I’m on my way to Linköping to drop off finds at the County Museum and teach a class on Late Iron Age elite settlement in Östergötland. The finds drop-off is one of the loose threads that remain for me to tie up after my last book project. Backpack and a cardboard box full of goodies from Sättuna in Kaga and other great sites!

BTW, is anybody reading this in Birmingham? I’m going to be there from Sunday to Wednesday for a workshop. Drop me a line if you’re feeling gregarious!

And let it be universally known that WIndows 7 has no native support for DAV drives, an important part of “cloud computing”. Go Linux!

Comments

  1. #1 Hans Persson
    April 15, 2010
  2. #2 Martin R
    April 15, 2010

    I read something about this on Facebook and didn’t understand what it was about. And now you’re my source of braking nooz!

  3. #3 Nomen Nescio
    April 15, 2010

    which version of windows 7? even i can’t believe they all lack DAV support, but it might not be found in the lower-end “home” versions.

    as for why it would ever be omitted from any version of a general-purpose operating system, well, there’s no good reason for that. plenty of bad reasons, but not good ones. if it’s in Linux, there’s no good reason to leave it out of anything else.

  4. #4 codero
    April 15, 2010

    if it’s in Linux, there’s no good reason to leave it out of anything else

    True for useful standards and protocols, but not for a lot of other stuff…
    If you like Linux, get Linux.
    If you want to cloud compute, do likewise (for now).

  5. #5 Nomen Nescio
    April 15, 2010

    oh, and for shame, Martin. your sources for breaking Icelandic volcano news are right here on scienceblogs.

  6. #6 Bob Carlson
    April 15, 2010

    The sun is shining and Södermanland zips past outside the window.

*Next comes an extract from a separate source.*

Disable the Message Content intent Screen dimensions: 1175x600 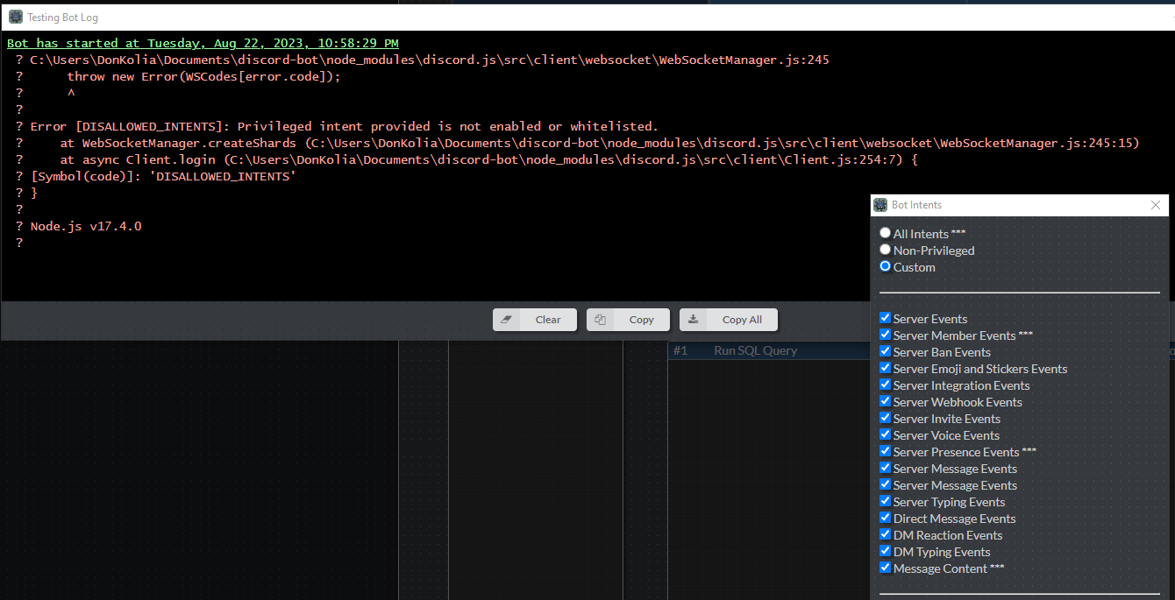885,567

    :) Owing to time wasted on genealogy, I found Södermanland to be the county where my maternal grandparents were born and raised.

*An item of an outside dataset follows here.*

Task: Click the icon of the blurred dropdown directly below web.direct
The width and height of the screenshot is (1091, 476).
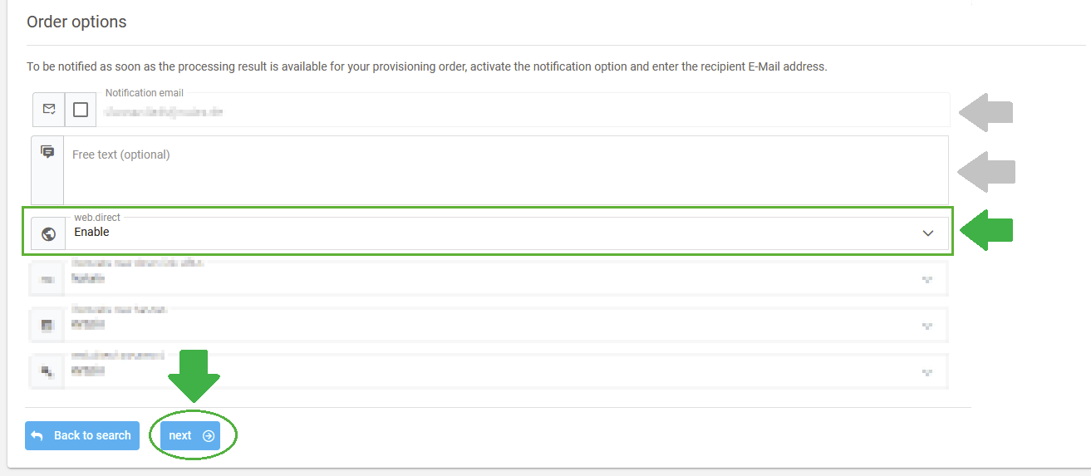Action: (47, 280)
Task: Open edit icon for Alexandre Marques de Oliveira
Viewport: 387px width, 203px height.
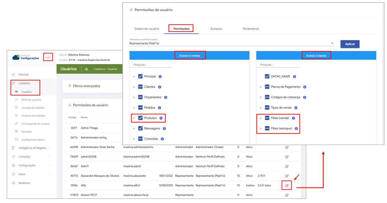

    Your mention of Linköping reminds me of meeting a couple from Norrköping in a hotel dining room in Eskilstuna and being surprised to learn that the pronunciation is Norrschöping. A number of times I have heard recordings of the Norrköping Symphony played on American radio stations, but I don’t recall an announcer ever getting the pronunciation of the name correct. Given that Karlsson isn’t pronounced Scharlsson, how did the centrally located k come to be pronounced sch?

  7. #7 Bob Carlson
    April 15, 2010

    Of course, I meant paternal grandparents where I wrote maternal. The maternal side is German, but its not my fault. :)

  8. #8 Martin R
    April 15, 2010

    Södermanland, cool! No family traditions as to why you people sacrificed stuff in bogs back in the Bronze Age? I’d really like to know.

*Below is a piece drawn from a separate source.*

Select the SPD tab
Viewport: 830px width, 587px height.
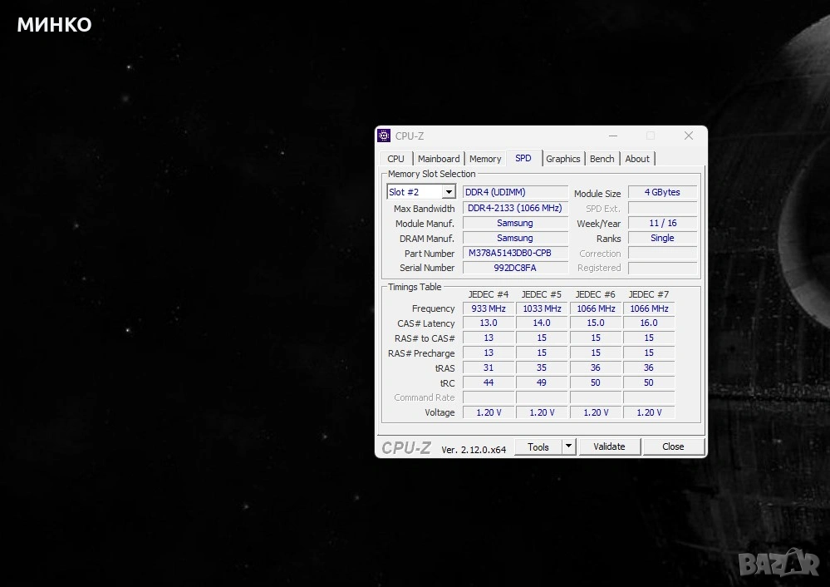point(523,158)
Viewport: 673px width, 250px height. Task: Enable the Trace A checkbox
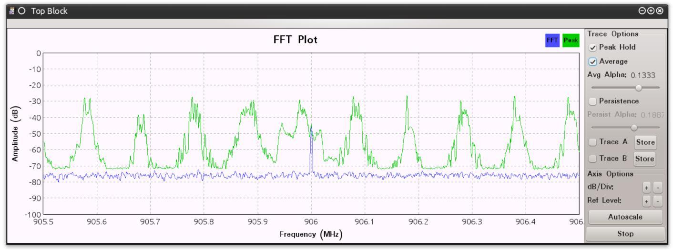point(593,142)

    Karlsson / Köping: this has to do with the distinction between “soft” (eiyäö) and “hard” (aouå) vowels in Swedish. Sadly, the only way to determine whether a given vowel sound is soft or hard is to memorise the list.

    Schöping: this is a bit tricky. There are two main ways to pronounce the first sound in Eng. “shoot”. An upper-class Englishman will pull his tongue back here. A New Yorker will push it forward. That distinction does not carry linguistic meaning in English. It does in Swedish. So “shött” with the first-mentioned sound is a verb and means “tended”, while with the other sound it is a noun and means “meat”. Ditto for “star” and “berry stone”, “fragile” and “drive”, and “pleasant” and “sex”.

    Oh, and köping, a Medieval term for a town, is actually a cognate of “shopping”.

  9. #9 Bob Carlson
    April 15, 2010

    Were Södermanlanders of the bronze age different than the Swedes in other parts of Sweden, or was it that their bogs were better for sacrificing stuff? I got back to the 1700s for a few members of the family tree, but not back to the bronze age. :) My grandfather was a metal worker (smed arbeit), though. My father was a metallurgist and told my brother that our grandfather had been an apprentice of Carl Edvard Johansson. I don’t know if this is really true.

    I often chat with an old friend now living in Falun, and I have to spell many Swedish place names I mention because I am too far off in guessing the pronunciation of the Swedish vowels for his recognition. I don’t have the ability to remember his pronunciations, though.

    Is tuna (as in Eskilstuna) a more recent term for town than köping?

  10. #10 Martin R
    April 16, 2010

    Bronze Age Södermanlanders were doing pretty much what everybody else south of River Dalälven was doing.

    “Tuna” is a cognate of “town” but dates from the mid-1st Millennium, before there were any towns in Sweden. Both words go back to a root meaning “fence”, cf. German Zaun. Many Tuna sites were elite residences in about the 7th century.

  11. #11 eleanora.
    April 16, 2010

    Your scibling at Eruptions has good coverage, with heaps of links and hundreds of comments from readers, several of whom are geologists and some readers are in Iceland and giving updates as things happen, summarised translations of official info, etc.

    Have a look at the spectacular photos here
    http://www.telegraph.co.uk/earth/earthpicturegalleries/7498695/Iceland-volcano-eruption-volcanic-activity-in-the-land-of-fire-and-ice.html

  12. #12 Lassi Hippeläinen
    April 16, 2010

    Offering broadband onboard a train is quite tricky. When the standards for GSM phones were defined, one requirement was that the phones must work also in trains speeding around at 250 km/h. That causes a noticeable Doppler shift. That actually was the reason for setting the width of a speech channel to 200 kHz – enough room to shift around.

    “Tuna” is a cognate of “town”
    Oh bugger. I always thought Eskilstuna meant “Eskil’s barrel”.